The KOSA bill would have imposed a general duty on platforms to prevent and mitigate harms to children, specifically those stemming from self-harm, suicide, addictive behaviors, and eating disorders. It would have forced platforms to install safeguards to protect children and tools to enable parental supervision. In my view, the most important thing the bill would have done is simply force the platforms to spend more money and more ongoing attention on protecting children, or risk serious liability.

But KOSA became a casualty of the great American culture war. The law would give parents more control over what their children do and see online, which was enough for some groups to transform the whole thing into a fight over transgender issues. Some on the right, unhelpfully, argued that the law should be used to protect children from trans-related content. That triggered civil-rights groups, who took up the cause of teenage privacy and speech rights. A joint letter condemned KOSA for “enabl[ing] parental supervision of minors’ use of [platforms]” and “cutting off another vital avenue of access to information for vulnerable youth.”
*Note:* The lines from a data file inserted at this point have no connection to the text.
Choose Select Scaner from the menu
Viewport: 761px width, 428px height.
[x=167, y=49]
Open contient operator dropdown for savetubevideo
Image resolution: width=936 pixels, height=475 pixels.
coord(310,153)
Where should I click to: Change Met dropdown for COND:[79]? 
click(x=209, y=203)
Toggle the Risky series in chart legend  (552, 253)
It got ugly. I recall an angry meeting in which the Eating Disorders Coalition (in favor of the law) fought with LGBTQ groups (opposed to it) in what felt like a very dark Veep episode, except with real lives at stake. Critics like Evan Greer, a digital rights advocate, charged that attorneys general in red states could attempt to use the law to target platforms as part of a broader agenda against trans rights. That risk is exaggerated; the bill’s list of harms is specific and discrete; it does not include, say, “learning about transgenderism” but it does provide that “nothing shall be construed [to require a platform to prevent] any minor from deliberately and independently searching for, or specifically requesting, content.” Nonetheless, the charge had a powerful resonance and was widely disseminated.
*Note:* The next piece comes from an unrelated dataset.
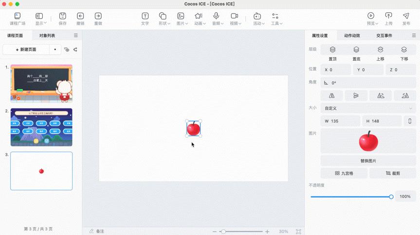Open the 自定义 size dropdown
The width and height of the screenshot is (420, 235).
pos(368,108)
Sometime in the late fall of 2022, Chairman Pallone made the decision not to advance children’s privacy or children’s protection bills out of his committee, effectively killing both in regular session. Pallone (and his Republican counterparts) argued that passing a children’s privacy law would take the wind out of the sails of some future effort to pass a comprehensive privacy bill (for which, I note, we are still waiting). When it came to his reasoning for killing KOSA, Pallone mentioned the concerns of the special interest groups—his spokesman pointed out to me that “nearly 100 civil rights organizations had substantive policy concerns with the bills.” There was, finally, as his staffers freely admitted, as a form of payback involved—a desire, shared by McMorris-Rogers, to punish Cantwell for having blocked the adult-privacy bill. A spokesman for Pallone insisted to me recently that “there was never a path forward for either COPPA or KOSA” based on the opposition of unnamed members of Congress and the civil rights groups, and that “young people will quickly age out of age-specific protections” anyway. (I note that civil rights groups don’t actually have voting rights in Congress.)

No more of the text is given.